Your task: Search the material and gather each line with "icon" in it.

::: Data excerpts :::

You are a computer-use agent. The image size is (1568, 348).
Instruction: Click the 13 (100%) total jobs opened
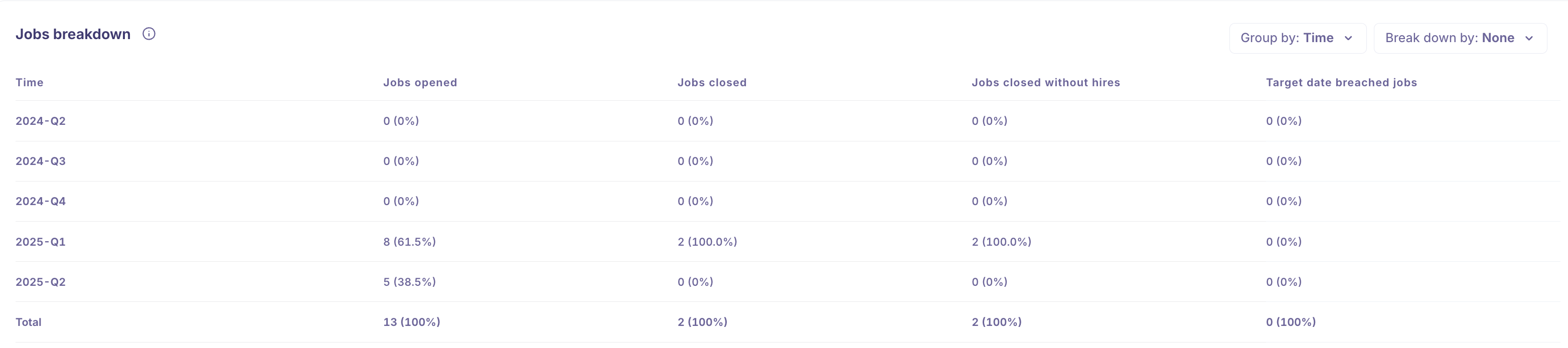tap(411, 322)
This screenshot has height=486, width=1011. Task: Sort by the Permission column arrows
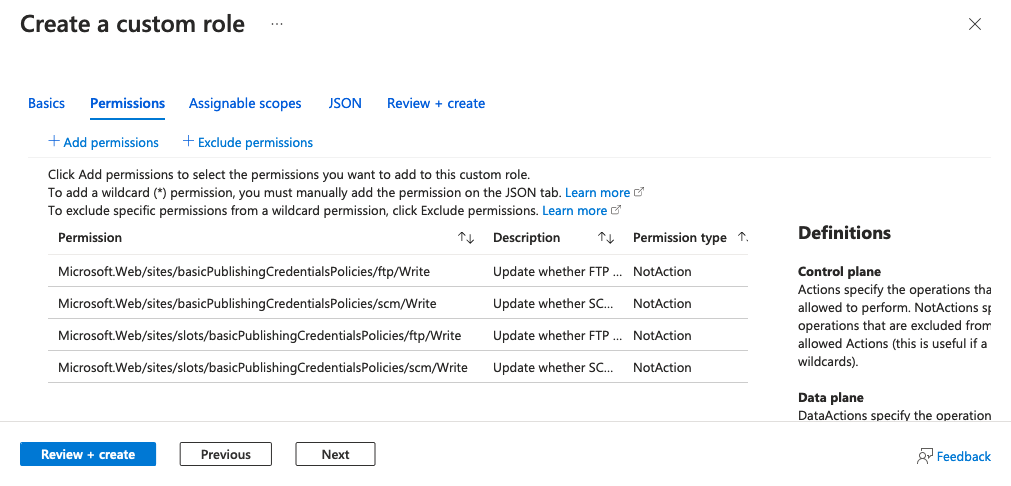coord(466,238)
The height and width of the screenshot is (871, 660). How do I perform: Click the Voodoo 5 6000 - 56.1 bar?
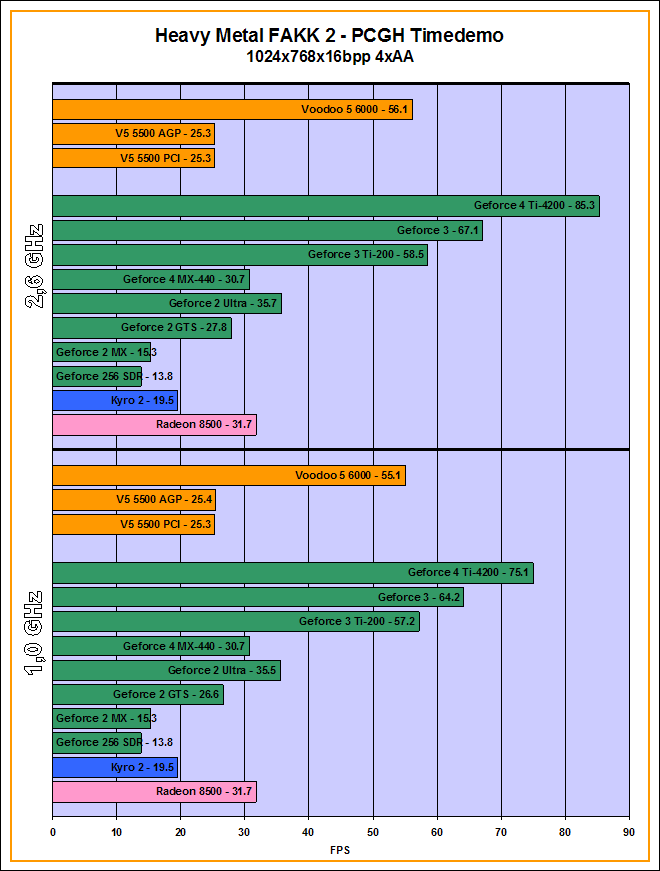coord(232,110)
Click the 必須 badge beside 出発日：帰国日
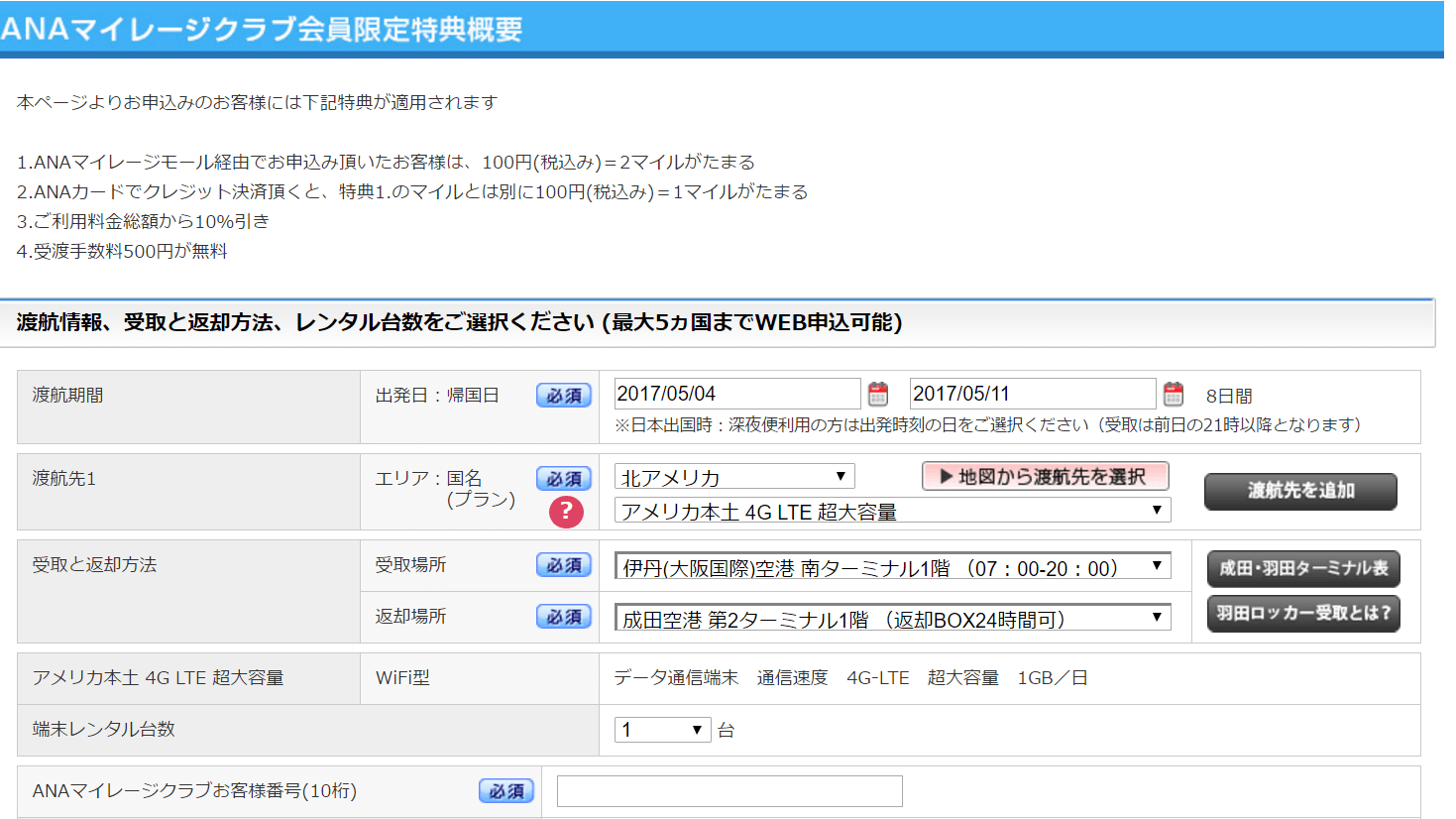1456x819 pixels. point(564,396)
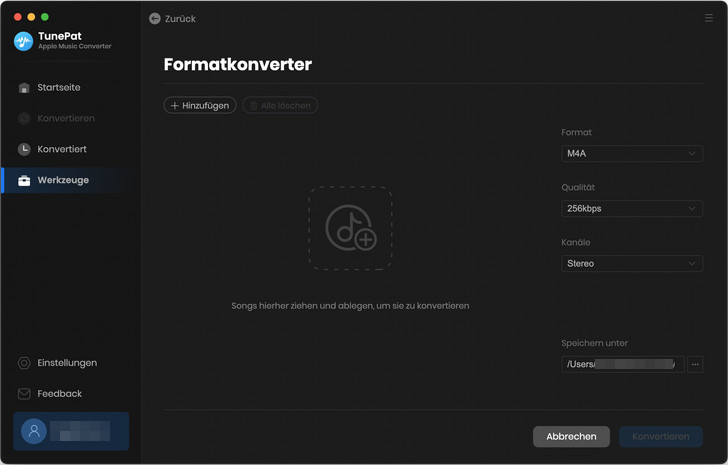Image resolution: width=728 pixels, height=465 pixels.
Task: Click the Speichern unter path field
Action: (622, 364)
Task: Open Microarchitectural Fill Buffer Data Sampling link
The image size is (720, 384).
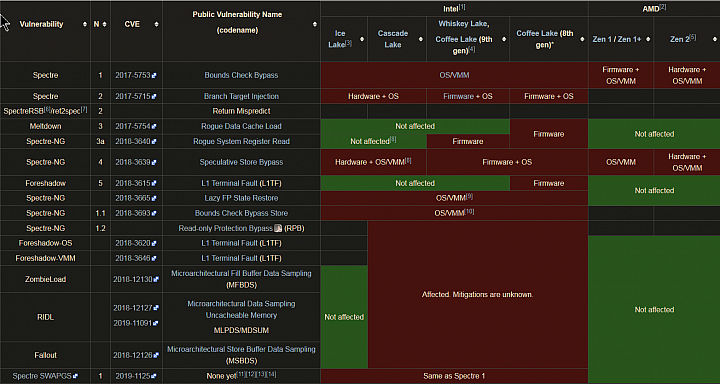Action: [242, 279]
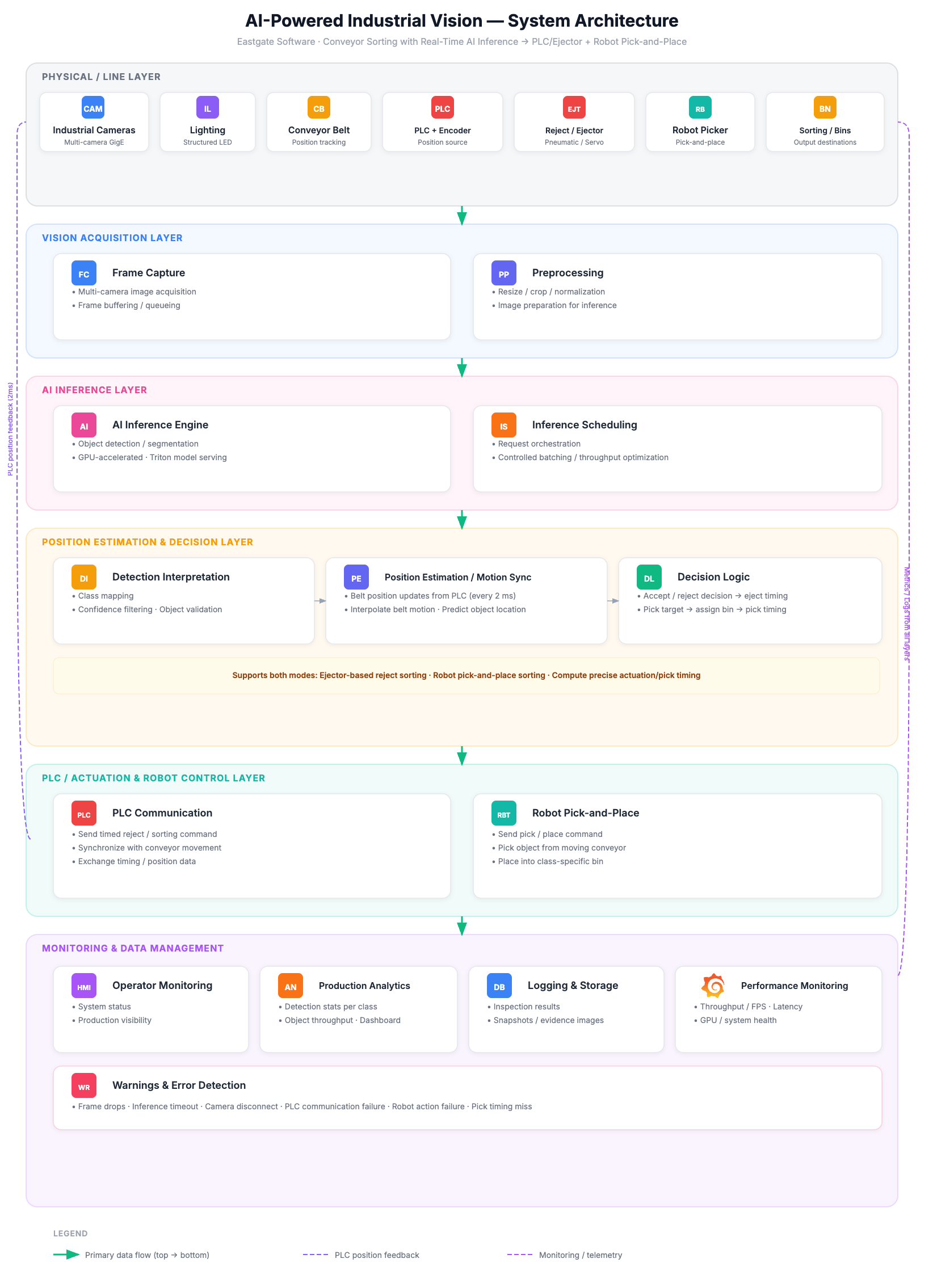
Task: Click the Vision Acquisition Layer heading
Action: tap(112, 238)
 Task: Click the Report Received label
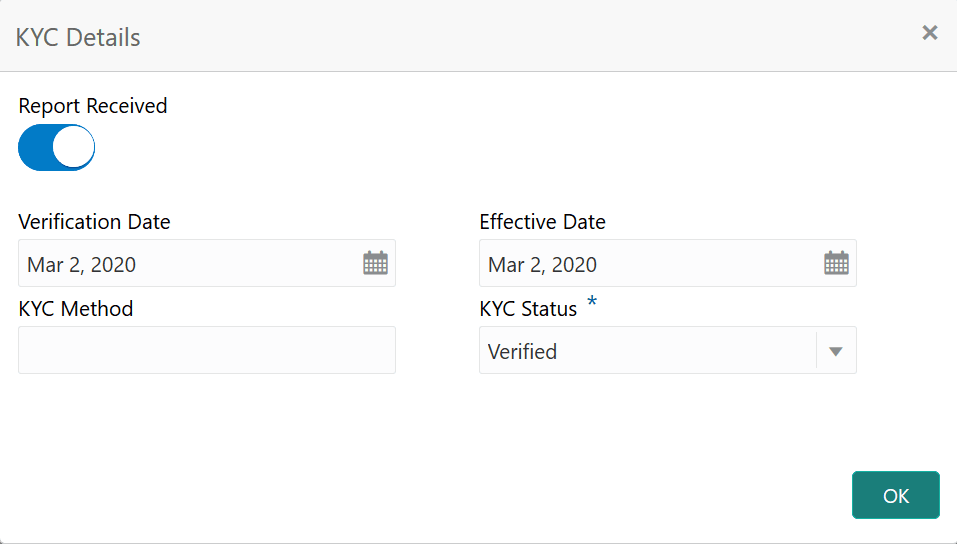coord(93,106)
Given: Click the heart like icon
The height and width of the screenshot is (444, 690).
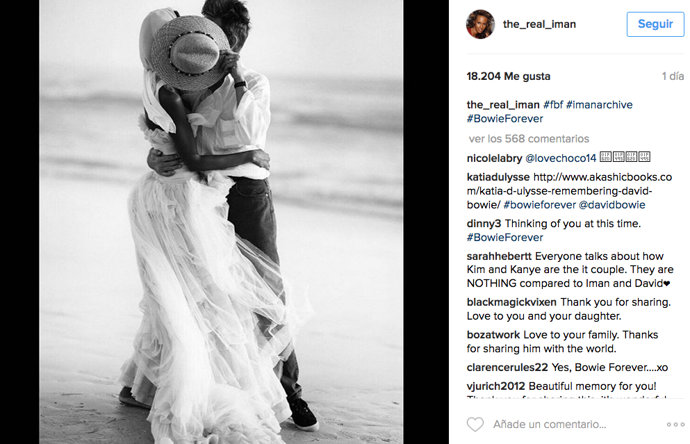Looking at the screenshot, I should point(475,424).
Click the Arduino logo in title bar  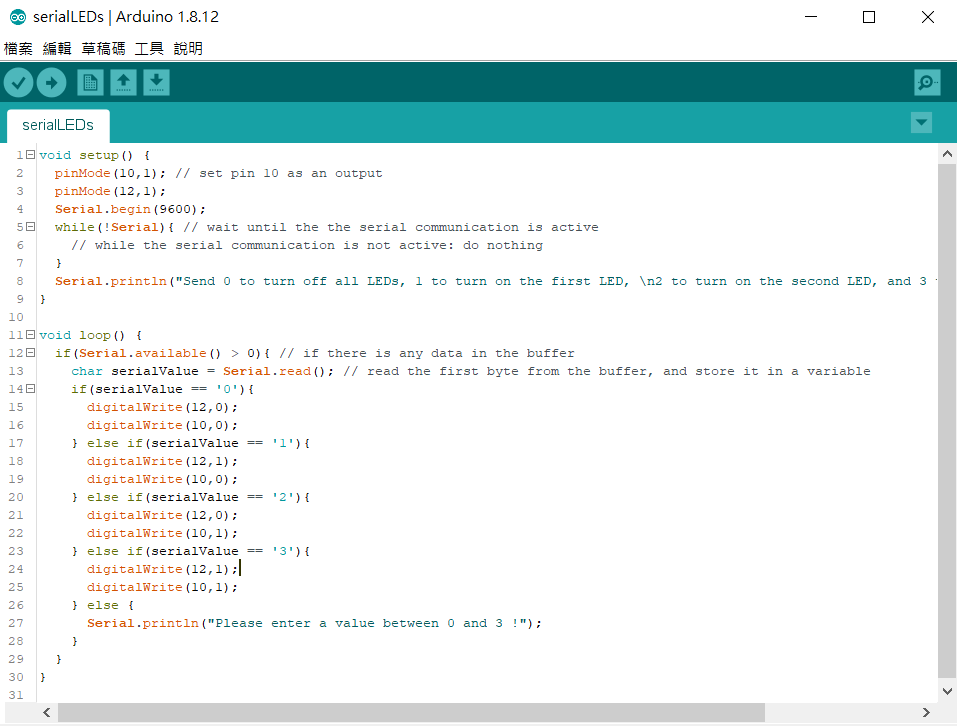[x=17, y=17]
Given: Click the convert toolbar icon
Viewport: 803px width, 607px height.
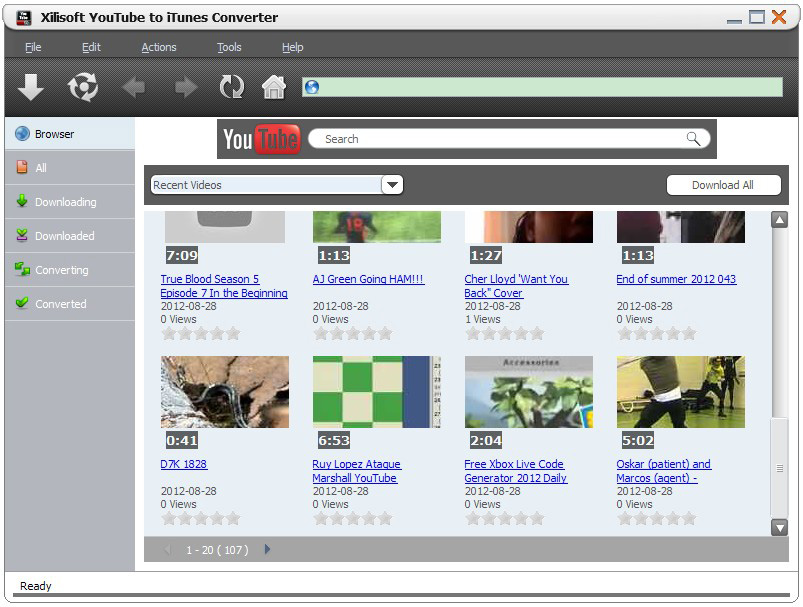Looking at the screenshot, I should (83, 88).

:::

Written response:
Given: Click the heart like icon
Given: Click the convert toolbar icon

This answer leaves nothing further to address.